Privately owned, the castle of Vinzel was used as a boarding school and is listed in the cantonal heritage inventory.
This worthy property has been inhabited and transformed by many nobles over the years. The first documents that mention it, date back to its purchase in 1629 by Jean-François de Watteville. At the time, it was not called a castle, but a "New House". In 1771, Pierre Banquet, a banker in Paris and a citizen of Geneva, bought it for 75,000 francs.
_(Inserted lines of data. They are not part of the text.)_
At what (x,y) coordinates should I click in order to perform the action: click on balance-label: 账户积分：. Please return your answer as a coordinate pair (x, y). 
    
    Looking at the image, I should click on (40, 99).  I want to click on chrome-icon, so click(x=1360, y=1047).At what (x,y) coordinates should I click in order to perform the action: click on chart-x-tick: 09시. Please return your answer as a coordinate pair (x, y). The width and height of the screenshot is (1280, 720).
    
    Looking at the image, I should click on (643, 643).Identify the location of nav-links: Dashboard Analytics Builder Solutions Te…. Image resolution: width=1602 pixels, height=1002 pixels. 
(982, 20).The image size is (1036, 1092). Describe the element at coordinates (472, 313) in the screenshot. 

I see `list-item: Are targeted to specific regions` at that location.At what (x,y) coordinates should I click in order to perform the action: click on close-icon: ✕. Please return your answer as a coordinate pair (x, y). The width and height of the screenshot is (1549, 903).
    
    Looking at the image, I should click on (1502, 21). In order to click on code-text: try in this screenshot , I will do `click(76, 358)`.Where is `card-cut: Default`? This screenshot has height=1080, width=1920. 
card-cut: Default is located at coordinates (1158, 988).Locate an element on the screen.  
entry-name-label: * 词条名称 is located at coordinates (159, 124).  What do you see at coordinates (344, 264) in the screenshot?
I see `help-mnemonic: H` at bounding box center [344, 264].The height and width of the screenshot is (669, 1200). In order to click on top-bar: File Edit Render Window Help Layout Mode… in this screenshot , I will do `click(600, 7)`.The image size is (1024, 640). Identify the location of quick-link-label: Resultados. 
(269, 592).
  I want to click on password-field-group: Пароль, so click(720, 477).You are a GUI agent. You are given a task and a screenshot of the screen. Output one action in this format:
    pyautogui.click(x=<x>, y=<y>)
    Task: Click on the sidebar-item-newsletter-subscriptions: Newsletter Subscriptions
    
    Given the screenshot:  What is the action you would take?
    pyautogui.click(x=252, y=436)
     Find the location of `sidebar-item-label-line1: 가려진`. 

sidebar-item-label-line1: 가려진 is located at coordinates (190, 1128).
He made the "Maison Neuve" a "maison de maître" made up of a winegrower's house, two large vaulted cellars, a cooper's shop, sheds, a hayloft, car sheds, stables, a barn, a wine press, an oven, a dairy, all overlooking an inner courtyard with a fountain, belongings and outbuildings, not to mention the garden, the orchard and the vineyard. In 1832, David-Jacques Lombard bought the house, to which he gave the appellation "Château de Vinzel".
But the most famous owner of the castle is the Schwyzer Franz de Reding, who acquired the castle in 1901 when he already owned the neighbouring La Bâtie. Known as an affable and kind gentleman, he rented the castle's large house to the sisters of Saint-Joseph, who, after work, made it a prosperous boarding school with up to 50 students from 1903 to 1916.
In 1995, the castle of Vinzel was included in the cantonal heritage inventory. It is still in private hands.